C’est un sujet formidable pour lancer la rentrée. Clément Poirée a choisi de jouer avec les codes de la représentation. Le titre du spectacle, Catch, fait immédiatement référence à ce sport aux codes extrêmement marqués.
Quiconque a assisté à un match, ne serait-ce qu’à la télévision (et il y en avait souvent quand j’étais jeune), connait la dimension théâtrale des combats. Non seulement dans son déroulement, avec un ring qui évoque le podium d’une scène, un maître de cérémonie aux accents de bonimenteur, un arbitre qui a parfois un air de Monsieur Loyal, et surtout des combattants qui sur-jouent des douleurs qu’ils ne ressentent pas nécessairement, et puis des cris, des figures de style qui s’enchaînent selon une mécanique somme toute très théâtrale. Même le nom des héros s’apparente à des noms de scène.

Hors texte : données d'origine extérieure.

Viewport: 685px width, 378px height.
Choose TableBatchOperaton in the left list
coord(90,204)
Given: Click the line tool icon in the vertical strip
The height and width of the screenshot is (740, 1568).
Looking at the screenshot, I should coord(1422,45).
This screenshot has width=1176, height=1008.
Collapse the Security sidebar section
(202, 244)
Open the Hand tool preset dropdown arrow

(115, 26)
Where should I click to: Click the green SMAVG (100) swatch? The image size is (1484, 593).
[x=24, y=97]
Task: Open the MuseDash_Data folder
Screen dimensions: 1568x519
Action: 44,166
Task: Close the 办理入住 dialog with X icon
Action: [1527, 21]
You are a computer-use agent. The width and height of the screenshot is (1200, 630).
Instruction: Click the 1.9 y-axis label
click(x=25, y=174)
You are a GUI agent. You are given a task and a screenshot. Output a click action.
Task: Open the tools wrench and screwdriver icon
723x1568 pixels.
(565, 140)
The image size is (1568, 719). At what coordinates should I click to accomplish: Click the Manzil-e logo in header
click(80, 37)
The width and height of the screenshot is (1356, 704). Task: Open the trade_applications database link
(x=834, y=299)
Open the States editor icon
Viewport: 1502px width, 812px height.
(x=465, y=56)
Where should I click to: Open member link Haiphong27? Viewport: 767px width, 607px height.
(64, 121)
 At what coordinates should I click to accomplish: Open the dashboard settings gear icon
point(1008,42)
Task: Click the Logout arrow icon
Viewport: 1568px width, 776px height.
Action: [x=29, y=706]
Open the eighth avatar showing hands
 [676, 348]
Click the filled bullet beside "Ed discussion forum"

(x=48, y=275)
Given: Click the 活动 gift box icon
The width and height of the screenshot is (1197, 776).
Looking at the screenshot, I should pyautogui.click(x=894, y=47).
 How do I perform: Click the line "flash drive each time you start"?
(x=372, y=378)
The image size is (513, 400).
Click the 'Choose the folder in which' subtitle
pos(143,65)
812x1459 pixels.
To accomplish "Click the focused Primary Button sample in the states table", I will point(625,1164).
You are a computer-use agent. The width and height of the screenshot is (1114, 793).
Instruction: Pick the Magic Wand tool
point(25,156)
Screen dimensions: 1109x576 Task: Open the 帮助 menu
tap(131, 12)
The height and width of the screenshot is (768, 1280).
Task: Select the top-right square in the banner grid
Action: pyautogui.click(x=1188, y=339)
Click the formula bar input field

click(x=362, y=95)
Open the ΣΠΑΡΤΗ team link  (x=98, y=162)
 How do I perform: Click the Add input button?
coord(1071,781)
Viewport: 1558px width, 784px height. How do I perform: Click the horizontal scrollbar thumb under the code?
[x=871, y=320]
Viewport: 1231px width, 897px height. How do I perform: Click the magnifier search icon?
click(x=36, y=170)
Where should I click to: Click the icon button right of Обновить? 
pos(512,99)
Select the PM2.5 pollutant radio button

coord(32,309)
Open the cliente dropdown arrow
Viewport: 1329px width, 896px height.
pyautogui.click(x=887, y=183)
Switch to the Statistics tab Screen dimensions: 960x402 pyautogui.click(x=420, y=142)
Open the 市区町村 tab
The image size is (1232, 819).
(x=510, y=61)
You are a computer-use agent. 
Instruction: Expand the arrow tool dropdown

Le metteur en scène a raison de voir dans le catch un endroit de purgation des passions. Il a sollicité 5 auteurs en leur demandant de réinventer les figures pour qu’elles racontent nos conflits intérieurs et ceux qui agitent la société. L’intention du metteur en scène est de nous permettre de lâcher nos peurs comme nos colères face aux injustices ou à l‘incertitude du futur.
Il nous avait promis des entrées spectaculaires, des coups, et du défoulement dans une ambiance qui ait quelque chose à voir avec le monde forain. Le pari était osé. Il est gagné. La meilleure preuve est que, même si nous étions autorisés à quitter notre place à n’importe quel moment pour nous rafraîchir (c’est vrai qu’il faisait chaud dans le théâtre) et revenir comme bon nous semblait, nous sommes restés majoritairement, pour ne pas perdre une miette du spectacle. Nous avions l’entracte pour nous dégourdir les jambes.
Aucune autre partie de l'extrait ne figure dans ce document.